§ Trecho fornecido:
“Forma de Vida da Ordem das Irmãs Pobres”
Um recente documento da Sagrada Congregação para os Institutos de Vida Consagrada e Sociedades de Vida Apostólica inicia pontificando que a renovação adequada dos institutos religiosos depende principalmente da formação dos seus membros (1).
João Paulo II, por sua vez, na Exortação apostólica pós-sinodal Vita Consecrata, assim se expressa: “No seguimento de Cristo e no amor pela sua Pessoa, existem alguns pontos referentes ao crescimento da santidade na vida consagrada, que atualmente merecem ser colocados em particular evidência. Antes de mais, exige-se a fidelidade ao carisma de fundação e sucessivo patrimônio espiritual de cada Instituto. Precisamente nessa fidelidade à inspiração dos fundadores e fundadoras, dom do Espírito Santo, se descobrem mais facilmente e se revivem com maior fervor os elementos essenciais da vida consagrada”(2).
A crise de identidade, que perpassa quase todos os segmentos da Igreja, aflorada já há mais de meio século, e assumida com fé e coragem pelo Concílio Vaticano II, ainda não encontrou uma concretização que satisfaça plenamente os princípios e as esperanças dos documentos conciliares e do próprio Evangelho. Talvez seja porque ainda não estejamos suficientemente esclarecidos ou pouco determinados quanto a busca de uma renovação espelhada na pureza e no vigor das fontes originárias do Evangelho e do carisma de nossos fundadores.
Nem por isso, porém, podemos ignorar os esforços, tentativas e avanços que desde então, em todos os níveis, oficiais e particulares, vêm se dando e surgindo na Igreja e nas diversas Ordens e Congregações.

§ Requisitos das tarefas:
- 1) Extraia do trecho fornecido o segmento entre "A crise de identidade, que" e "Ordens e Congregações.", inclusive.
- 2) Segundo a citação de Vita Consecrata no trecho fornecido, por que a fidelidade à inspiração dos fundadores e fundadoras tem importância para a vida consagrada? Responda em até três frases.
- 3) No trecho fornecido, de que depende principalmente a renovação adequada dos institutos religiosos, conforme o documento da Sagrada Congregação?

§ Registros de dados:
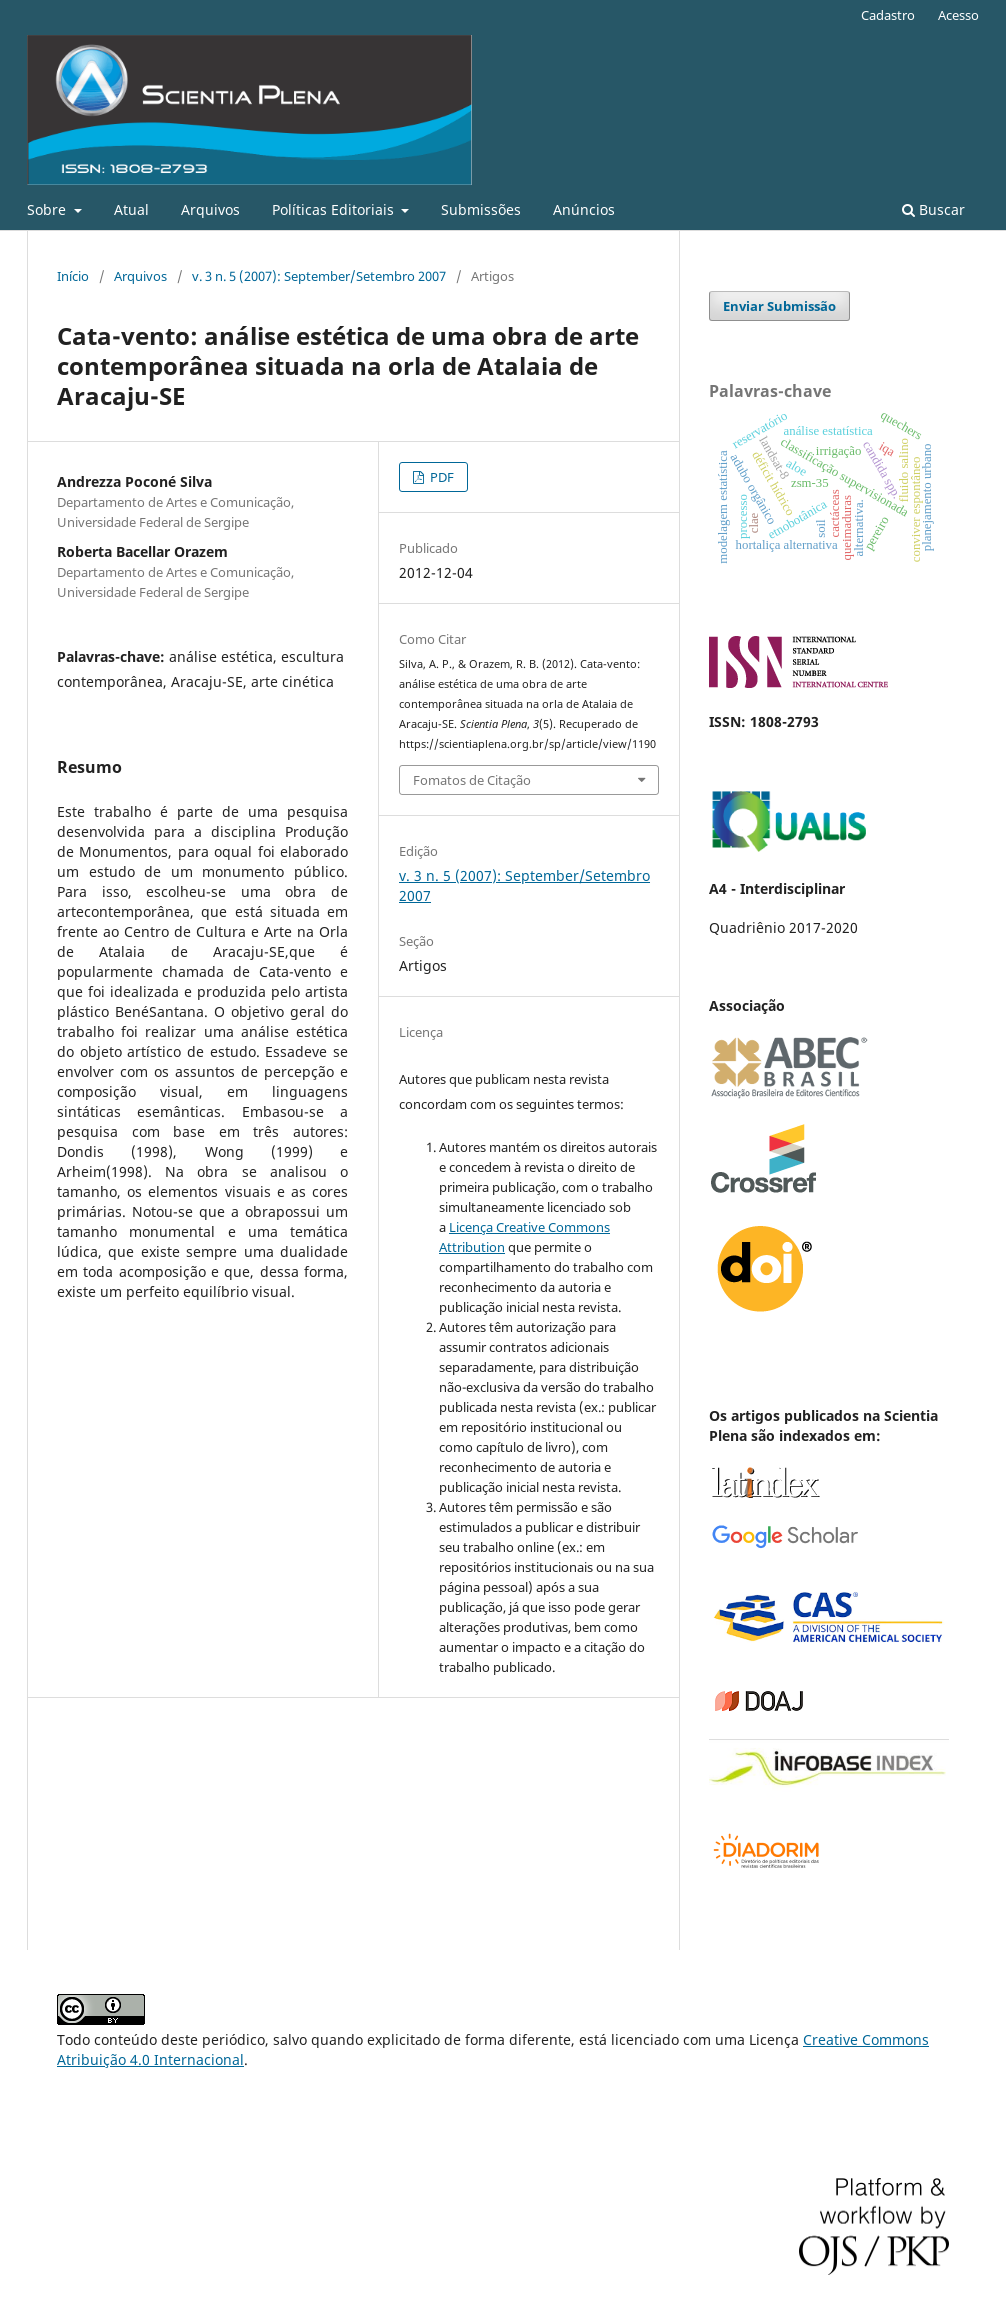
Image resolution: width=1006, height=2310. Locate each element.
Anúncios (584, 209)
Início (73, 276)
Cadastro (888, 15)
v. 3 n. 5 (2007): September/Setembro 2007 (319, 276)
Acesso (958, 15)
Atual (131, 209)
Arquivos (210, 209)
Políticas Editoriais (335, 209)
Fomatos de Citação (472, 780)
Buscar (933, 209)
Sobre (48, 209)
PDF (440, 477)
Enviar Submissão (779, 306)
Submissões (481, 209)
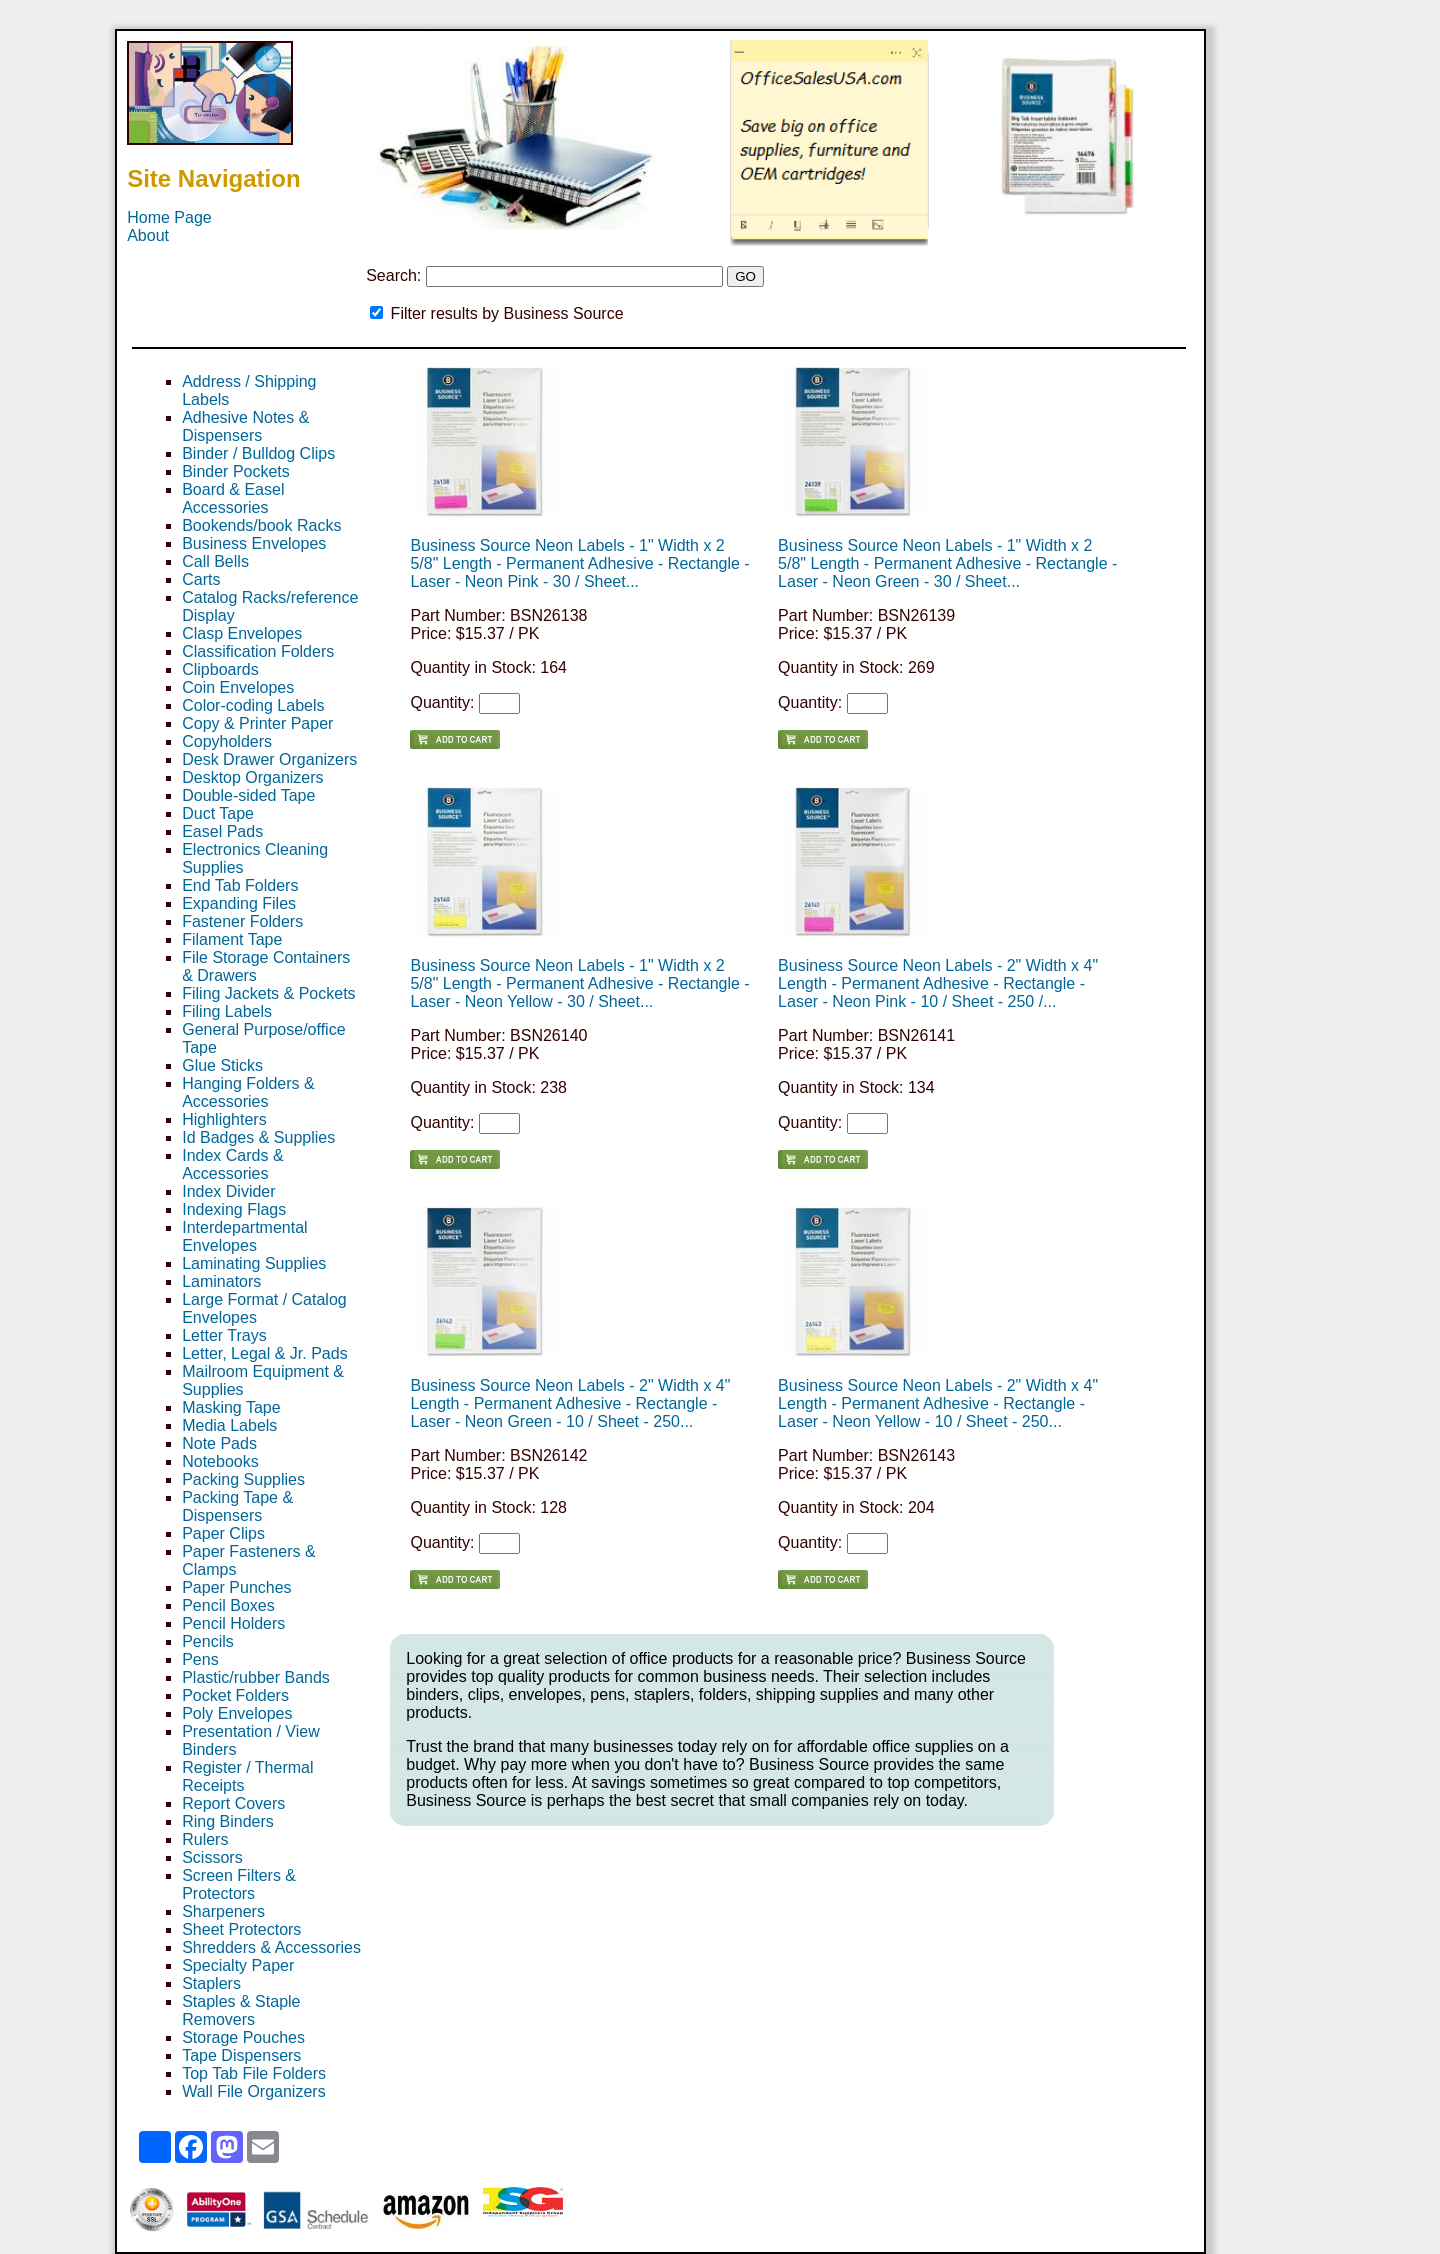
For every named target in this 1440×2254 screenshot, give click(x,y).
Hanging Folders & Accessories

§ Conjunto de soluções:
- 1)
A crise de identidade, que perpassa quase todos os segmentos da Igreja, aflorada já há mais de meio século, e assumida com fé e coragem pelo Concílio Vaticano II, ainda não encontrou uma concretização que satisfaça plenamente os princípios e as esperanças dos documentos conciliares e do próprio Evangelho. Talvez seja porque ainda não estejamos suficientemente esclarecidos ou pouco determinados quanto a busca de uma renovação espelhada na pureza e no vigor das fontes originárias do Evangelho e do carisma de nossos fundadores.
Nem por isso, porém, podemos ignorar os esforços, tentativas e avanços que desde então, em todos os níveis, oficiais e particulares, vêm se dando e surgindo na Igreja e nas diversas Ordens e Congregações.

- 2) Nessa fidelidade à inspiração dos fundadores e fundadoras, que é dom do Espírito Santo, os elementos essenciais da vida consagrada se descobrem mais facilmente. Nela também se revivem com maior fervor.

- 3) Depende principalmente da formação dos seus membros.